What the Evidence Actually Addresses
The provided guidelines and research discuss:
- 1α-hydroxylase deficiency (VDDR-I): A well-characterized disorder caused by mutations in CYP27B1, preventing conversion of 25(OH)D to active 1,25(OH)₂D 1, 2, 3
- General vitamin D deficiency: From inadequate sun exposure, malabsorption, or dietary insufficiency 4, 5
- X-linked hypophosphatemia (XLH): A distinct phosphate-wasting disorder with rickets 6
Theoretical Clinical Presentation of 25-Hydroxylase Deficiency
If 25-hydroxylase (hepatic enzyme converting vitamin D to 25(OH)D) were deficient, the expected biochemical pattern would include:
- Low serum 25(OH)D levels despite adequate vitamin D intake or sun exposure
- Low or low-normal 1,25(OH)₂D levels (due to lack of substrate)

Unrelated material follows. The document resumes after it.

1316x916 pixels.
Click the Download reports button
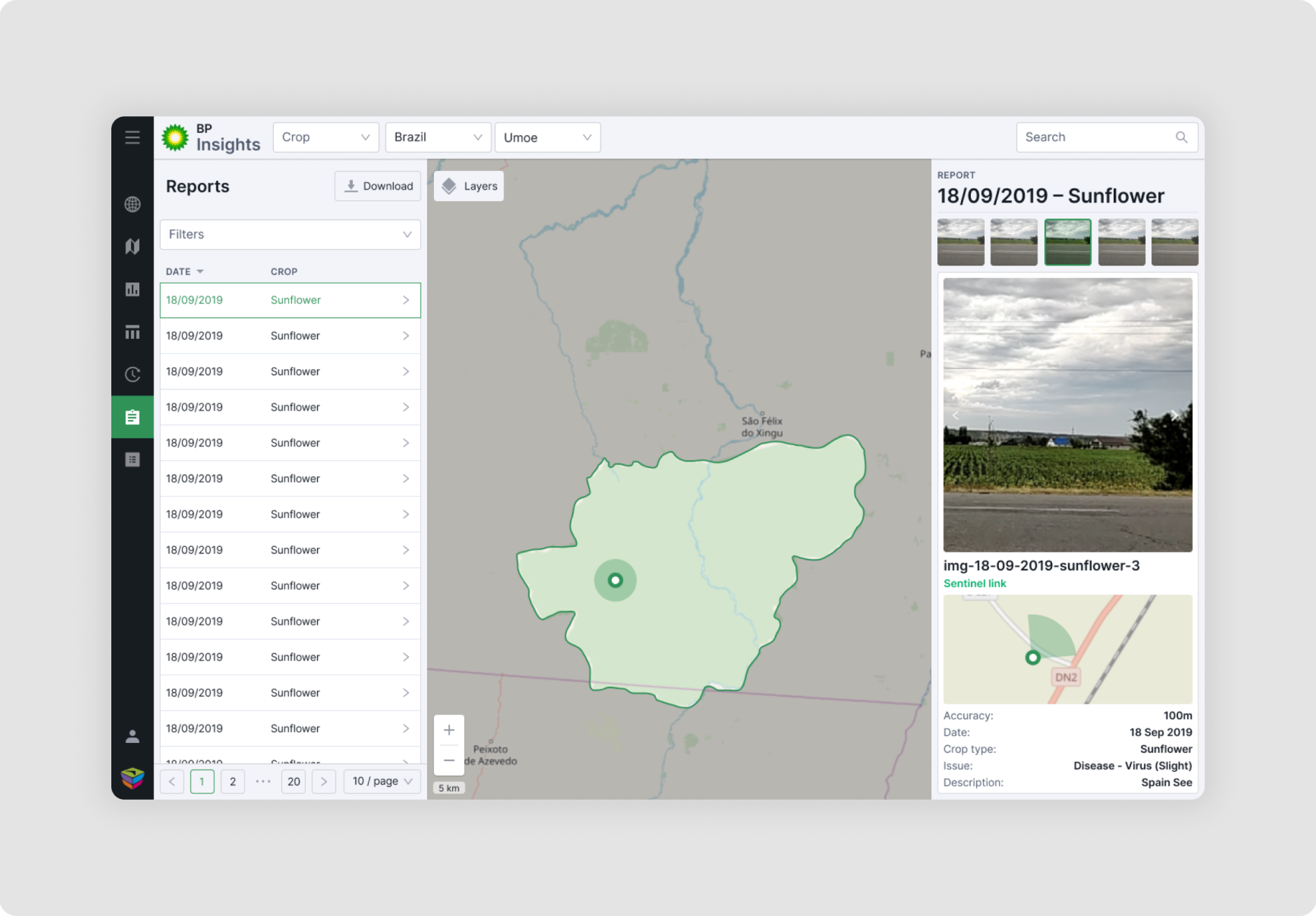tap(377, 186)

- Hypocalcemia and hypophosphatemia
- Secondary hyperparathyroidism 6
Expected Skeletal Manifestations
Based on vitamin D deficiency rickets patterns 6:
- In infants and children: Delayed walking, waddling gait, progressive lower limb deformities (varus or valgus deformity), widening of distal metaphyses at wrists and ankles, rachitic rosary (prominent costochondral junctions), Harrison's groove (horizontal thoracic indentation), dolichocephaly with frontal bossing 6
- Radiographic findings: Cupped and flared metaphyses, widened irregular growth plates, preferentially affecting sites of rapid growth (distal femora, tibiae, radii) 6
- In adults: Short stature, osteomalacia, bone pain, pseudofractures, muscle weakness, increased fracture risk 6
Distinguishing Feature
The key diagnostic distinction would be failure to respond to standard vitamin D₂ or D₃ supplementation (since the conversion step is blocked), but dramatic response to 25(OH)D (calcifediol) supplementation 6, 7. One case report describes a patient with apparent 25-hydroxylase deficiency who had low-normal 25(OH)D despite massive vitamin D₂ doses (17.5 mg/day) but responded to 25(OH)D₃ at 20-50 mcg/day 7.
Critical Caveat
True isolated 25-hydroxylase deficiency is extremely rare or possibly non-existent as a recognized clinical entity in the medical literature. The case described 7 suggested dual abnormalities including both impaired 25-hydroxylation and end-organ resistance. Most rickets/osteomalacia cases result from nutritional deficiency, malabsorption, 1α-hydroxylase deficiency, or vitamin D receptor mutations 1, 2.